Why Do Multi-agent LLM Systems Fail?

Paper · Source

Despite growing enthusiasm for Multi-Agent LLM Systems (MAS), their performance gains across popular benchmarks often remain minimal compared to single-agent frameworks. This gap highlights the need to systematically analyze the challenges hindering MAS effectiveness. We present MAST (Multi-Agent System Failure Taxonomy), the first empirically grounded taxonomy designed to understand MAS failures. We analyze five popular MAS frameworks across over 150 tasks, involving six expert human annotators. Through this process, we identify 14 unique failure modes, organized into 3 overarching categories: (i) specification issues, (ii) inter-agent misalignment, and (iii) task verification.

A multi-agent system (MAS) is then defined as a collection of agents designed to interact through orchestration, enabling collective intelligence.
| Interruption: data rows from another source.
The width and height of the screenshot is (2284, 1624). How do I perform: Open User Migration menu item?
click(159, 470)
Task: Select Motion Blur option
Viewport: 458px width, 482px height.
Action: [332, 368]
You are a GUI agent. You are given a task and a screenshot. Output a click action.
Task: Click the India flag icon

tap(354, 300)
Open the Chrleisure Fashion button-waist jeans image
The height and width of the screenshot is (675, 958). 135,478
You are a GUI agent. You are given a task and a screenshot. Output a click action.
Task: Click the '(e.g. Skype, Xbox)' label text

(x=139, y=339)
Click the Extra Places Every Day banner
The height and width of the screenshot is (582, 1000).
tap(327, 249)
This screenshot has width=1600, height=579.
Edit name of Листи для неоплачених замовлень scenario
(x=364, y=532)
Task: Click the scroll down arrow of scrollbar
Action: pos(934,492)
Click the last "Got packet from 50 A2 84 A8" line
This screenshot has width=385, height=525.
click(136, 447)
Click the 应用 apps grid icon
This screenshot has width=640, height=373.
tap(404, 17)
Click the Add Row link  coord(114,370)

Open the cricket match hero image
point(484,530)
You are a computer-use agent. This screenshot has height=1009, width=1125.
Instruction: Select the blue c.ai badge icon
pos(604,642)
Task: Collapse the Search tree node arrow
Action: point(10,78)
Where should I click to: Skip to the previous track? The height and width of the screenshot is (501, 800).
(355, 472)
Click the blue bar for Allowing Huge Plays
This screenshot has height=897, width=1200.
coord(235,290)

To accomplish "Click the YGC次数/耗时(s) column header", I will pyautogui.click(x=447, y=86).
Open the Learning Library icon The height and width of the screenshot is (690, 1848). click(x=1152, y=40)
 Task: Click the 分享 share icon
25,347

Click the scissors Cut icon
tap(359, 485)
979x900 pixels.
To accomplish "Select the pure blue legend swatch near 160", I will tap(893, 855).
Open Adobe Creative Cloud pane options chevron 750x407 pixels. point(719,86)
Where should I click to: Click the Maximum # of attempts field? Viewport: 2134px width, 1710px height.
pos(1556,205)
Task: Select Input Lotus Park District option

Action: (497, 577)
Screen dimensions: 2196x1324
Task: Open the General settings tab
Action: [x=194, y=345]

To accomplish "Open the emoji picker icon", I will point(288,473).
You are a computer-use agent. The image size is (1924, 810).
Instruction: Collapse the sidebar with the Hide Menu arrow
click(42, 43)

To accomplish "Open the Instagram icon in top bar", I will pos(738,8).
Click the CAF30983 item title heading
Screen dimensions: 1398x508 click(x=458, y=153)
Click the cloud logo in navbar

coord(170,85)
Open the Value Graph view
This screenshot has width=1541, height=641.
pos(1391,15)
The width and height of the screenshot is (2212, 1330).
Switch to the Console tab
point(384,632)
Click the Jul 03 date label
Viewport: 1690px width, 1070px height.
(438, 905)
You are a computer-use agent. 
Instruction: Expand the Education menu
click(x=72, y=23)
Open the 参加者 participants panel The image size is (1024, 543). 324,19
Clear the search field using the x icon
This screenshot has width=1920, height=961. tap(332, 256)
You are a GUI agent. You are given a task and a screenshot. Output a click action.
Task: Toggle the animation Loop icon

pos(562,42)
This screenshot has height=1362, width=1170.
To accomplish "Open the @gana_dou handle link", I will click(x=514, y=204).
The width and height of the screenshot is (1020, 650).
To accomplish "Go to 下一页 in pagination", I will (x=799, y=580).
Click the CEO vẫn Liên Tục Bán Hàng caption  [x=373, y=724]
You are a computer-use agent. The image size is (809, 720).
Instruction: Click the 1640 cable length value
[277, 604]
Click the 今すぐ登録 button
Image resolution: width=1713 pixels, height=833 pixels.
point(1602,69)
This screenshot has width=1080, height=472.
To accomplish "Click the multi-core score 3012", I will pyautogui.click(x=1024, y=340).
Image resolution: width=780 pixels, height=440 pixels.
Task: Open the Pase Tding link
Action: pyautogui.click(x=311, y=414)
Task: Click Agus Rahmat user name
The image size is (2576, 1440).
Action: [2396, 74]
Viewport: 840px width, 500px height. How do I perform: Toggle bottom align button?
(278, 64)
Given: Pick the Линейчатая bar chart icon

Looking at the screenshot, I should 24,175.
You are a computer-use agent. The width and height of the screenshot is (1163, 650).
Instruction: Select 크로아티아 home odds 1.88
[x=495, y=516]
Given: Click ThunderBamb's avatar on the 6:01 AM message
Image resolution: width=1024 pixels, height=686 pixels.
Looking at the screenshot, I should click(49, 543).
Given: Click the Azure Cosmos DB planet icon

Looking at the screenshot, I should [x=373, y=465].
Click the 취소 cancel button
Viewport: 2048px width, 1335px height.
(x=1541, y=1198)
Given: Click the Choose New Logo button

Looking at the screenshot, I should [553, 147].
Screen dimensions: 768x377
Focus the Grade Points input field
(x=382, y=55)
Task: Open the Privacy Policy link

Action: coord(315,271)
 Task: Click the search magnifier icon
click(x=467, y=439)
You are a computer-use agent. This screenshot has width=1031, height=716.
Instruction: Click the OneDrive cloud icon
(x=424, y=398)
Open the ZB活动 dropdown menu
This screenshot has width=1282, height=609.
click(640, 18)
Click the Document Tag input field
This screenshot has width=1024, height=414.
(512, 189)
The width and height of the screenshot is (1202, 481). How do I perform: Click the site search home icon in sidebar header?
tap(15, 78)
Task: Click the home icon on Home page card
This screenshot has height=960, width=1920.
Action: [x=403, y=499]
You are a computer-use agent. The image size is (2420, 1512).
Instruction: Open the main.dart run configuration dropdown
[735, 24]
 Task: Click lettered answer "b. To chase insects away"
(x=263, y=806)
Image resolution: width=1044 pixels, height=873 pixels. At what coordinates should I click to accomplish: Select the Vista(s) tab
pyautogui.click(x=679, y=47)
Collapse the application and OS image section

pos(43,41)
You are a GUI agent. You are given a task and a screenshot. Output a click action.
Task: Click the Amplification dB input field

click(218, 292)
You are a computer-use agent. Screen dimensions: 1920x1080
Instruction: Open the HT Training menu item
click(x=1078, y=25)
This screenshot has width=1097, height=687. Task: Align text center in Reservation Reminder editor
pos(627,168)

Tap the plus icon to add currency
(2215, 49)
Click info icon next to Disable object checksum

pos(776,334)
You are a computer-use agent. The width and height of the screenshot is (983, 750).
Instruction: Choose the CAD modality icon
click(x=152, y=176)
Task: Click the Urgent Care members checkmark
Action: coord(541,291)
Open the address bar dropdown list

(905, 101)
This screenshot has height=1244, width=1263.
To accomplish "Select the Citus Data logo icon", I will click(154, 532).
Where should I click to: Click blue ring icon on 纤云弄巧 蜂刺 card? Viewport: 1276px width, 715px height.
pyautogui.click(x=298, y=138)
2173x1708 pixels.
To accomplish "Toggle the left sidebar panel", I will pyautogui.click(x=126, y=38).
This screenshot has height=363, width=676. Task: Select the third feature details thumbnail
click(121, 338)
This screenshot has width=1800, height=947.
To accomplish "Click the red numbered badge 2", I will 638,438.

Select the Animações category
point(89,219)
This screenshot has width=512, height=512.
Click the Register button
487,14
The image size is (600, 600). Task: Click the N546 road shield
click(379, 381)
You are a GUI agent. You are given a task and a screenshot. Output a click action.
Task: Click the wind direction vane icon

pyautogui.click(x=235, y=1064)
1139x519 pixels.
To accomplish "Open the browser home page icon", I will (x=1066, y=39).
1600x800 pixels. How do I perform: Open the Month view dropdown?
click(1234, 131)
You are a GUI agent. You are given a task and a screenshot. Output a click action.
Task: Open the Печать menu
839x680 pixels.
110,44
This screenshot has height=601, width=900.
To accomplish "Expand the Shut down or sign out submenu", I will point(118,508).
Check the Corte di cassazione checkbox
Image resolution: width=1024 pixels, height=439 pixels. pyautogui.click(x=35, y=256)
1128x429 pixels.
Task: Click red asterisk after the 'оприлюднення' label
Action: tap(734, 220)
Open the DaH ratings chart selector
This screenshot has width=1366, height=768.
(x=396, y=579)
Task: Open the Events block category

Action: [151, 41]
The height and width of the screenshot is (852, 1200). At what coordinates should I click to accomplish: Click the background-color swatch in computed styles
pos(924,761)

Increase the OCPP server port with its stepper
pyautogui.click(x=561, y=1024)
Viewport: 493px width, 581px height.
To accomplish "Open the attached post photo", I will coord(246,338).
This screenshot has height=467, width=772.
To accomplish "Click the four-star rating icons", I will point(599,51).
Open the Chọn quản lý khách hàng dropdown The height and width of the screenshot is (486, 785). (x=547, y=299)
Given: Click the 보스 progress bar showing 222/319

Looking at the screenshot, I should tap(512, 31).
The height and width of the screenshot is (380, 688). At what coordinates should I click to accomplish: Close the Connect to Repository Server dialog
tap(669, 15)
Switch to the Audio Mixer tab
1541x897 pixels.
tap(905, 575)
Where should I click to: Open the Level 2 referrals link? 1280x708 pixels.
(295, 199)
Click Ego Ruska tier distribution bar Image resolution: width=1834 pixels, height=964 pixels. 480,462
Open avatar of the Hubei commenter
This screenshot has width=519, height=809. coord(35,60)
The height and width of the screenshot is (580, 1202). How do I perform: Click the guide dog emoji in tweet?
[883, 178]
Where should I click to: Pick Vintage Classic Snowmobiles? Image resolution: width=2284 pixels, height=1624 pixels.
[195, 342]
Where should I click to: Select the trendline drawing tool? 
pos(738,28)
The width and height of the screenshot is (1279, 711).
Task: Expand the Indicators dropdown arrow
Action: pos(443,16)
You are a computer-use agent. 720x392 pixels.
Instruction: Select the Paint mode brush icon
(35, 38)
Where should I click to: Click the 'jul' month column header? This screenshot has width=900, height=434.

MASs are structured to coordinate efforts, enabling task decomposition, performance parallelization, context isolation, specialized model ensembling, and diverse reasoning discussions He et al. (2024b); Mandi et al. (2023); Zhang et al. (2024); Du et al. (2023); Park et al. (2023a); Guo et al. (2024a).

The promising capabilities of agentic system has inspired research into specific agentic challenges. For instance, Agent Workflow Memory Wang et al. (2024e) addresses long-horizon web navigation by introducing workflow memory to enhance agent adaptability and efficiency. DSPy Khattab et al. (2023) and AgoraWang et al. (2024e) tackle issues in communication flow, and StateFlowWu et al. (2024b) focuses on state control within agentic workflows to improve task-solving capabilities.

While these works meaningfully contribute towards particular use cases, they do not provide a comprehensive understanding of why MASs fail or propose a strategy that can be broadly applied across domains.

Numerous benchmarks have been proposed to evaluate agentic systems Jimenez et al. (2024); Peng et al. (2024);Wang et al. (2024c); Anne et al. (2024); Bettini et al. (2024); Long et al. (2024). These evaluations are crucial in identifying challenges and limitations in agentic systems, yet they primarily facilitate a top-down perspective, focusing on higher-level objectives such as task performance, trustworthiness, security, and privacy Liu et al. (2023b); Yao et al. (2024b).

2.2 DESIGN PRINCIPLE FOR AGENTIC SYSTEMS

Several works highlight the challenges of building robust agentic systems and suggest new strategies, typically for single-agent designs, to improve reliability. For instance, Anthropic’s blog Anthropic (2024a) draws the importance of simplicity and modular components, such as prompt chaining and routing, rather than adopting overly complex frameworks. Similarly, Kapoor et al. (2024) shows that complexity can hinder real-world adoption for agentic systems. Our work extends these insights by systematically investigating the failure modes in MASs, offering a taxonomy that demonstrates why MASs fail, and suggesting solutions that align with these insights for agentic system design.